The letter, from Senators Elizabeth Warren (D-Mass) and Chuck Grassley (R-Iowa), cited a report from the Department of Health and Human Services’ Office of Inspector General from September.
The report claims that nearly $1.5 billion in costs to Medicare came from patients treated with seven specific cardiac devices from 3 manufacturers that were recalled or showed high failure rates over a 10 year period.
The OIG release also claimed that the defective items led to an estimated $140 million in copayment and deductible liabilities for beneficiaries.
“To facilitate the use of claim data to identify and track the additional health care costs incurred by Medicare from recalled or prematurely failed medical devices, we specifically recommend that CMS: (1) continue to work with the Accredited Standards Committee X12 to ensure that the Device Identifier is included on the next version of claim forms and (2) require hospitals to use condition codes 49 or 50 on claims for reporting a device replacement procedure if the procedure resulted from a recall or premature failure independent of whether there was a device provided at no cost or with a credit,” the OIG wrote in its report.
In their letter, Senators Warren and Grassley wrote that they were “encouraged” by CMS head Verma’s statement after the OIG report which stated that the addition could help CMS “more effectively identify and track Medicare’s aggregate costs related to recalled ore prematurely failed devices, reduce medicare costs by identifying poorly performing devices more quickly, facilitate device recipients’ chances of receiving timely follow up care, and protect beneficiaries from unnecessary costs.”

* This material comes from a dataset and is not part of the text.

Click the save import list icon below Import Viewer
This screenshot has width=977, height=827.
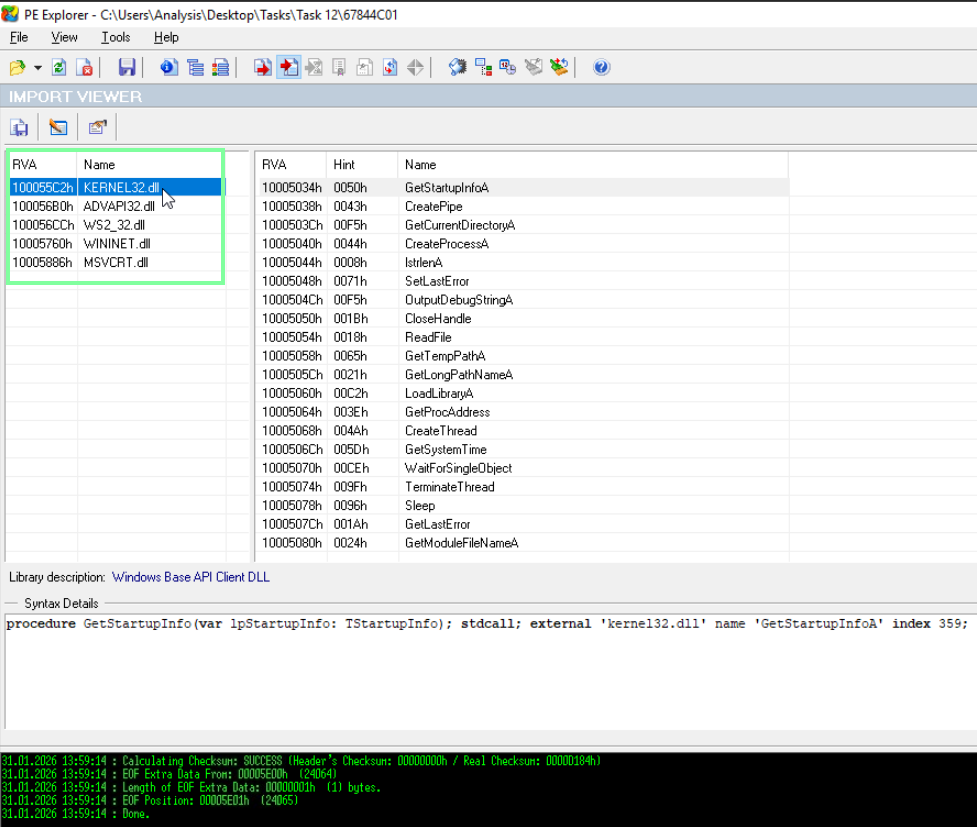(x=19, y=128)
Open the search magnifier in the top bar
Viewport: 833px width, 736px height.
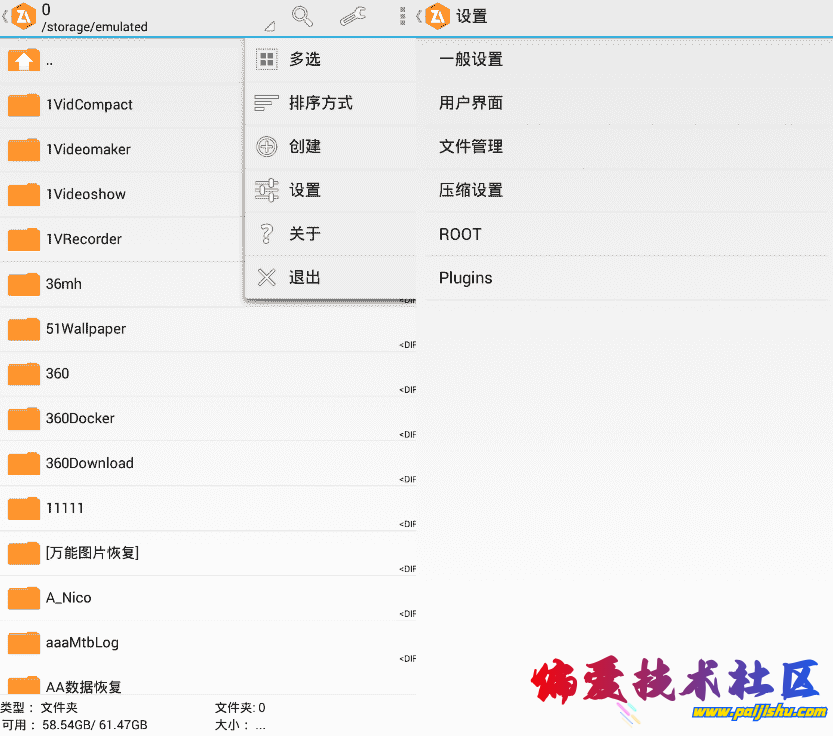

The Senators cited, however, that CMS chief medical officer Kate Goodrich did not confirm whether CMS would take the recommendations of the OIG during testimony before the Senate Committee on
Health, Education, Labor, and Pensions.
In response, Senators Warren and Grassley directly requested that CMS head Verma respond directly to three questions, including whether CMS supports capturing unique device IDs for implantable devices on claim forms. Senators also requested clarity on whether CMS follows recommendations from the HHS OIG and MedPac and is working with the Accredited Standards Committee X12 to “ensure that the DI is included on the next version of claim forms” and what, if any timeline CMS has for it’s ‘review’ of DI inclusion on claims forms.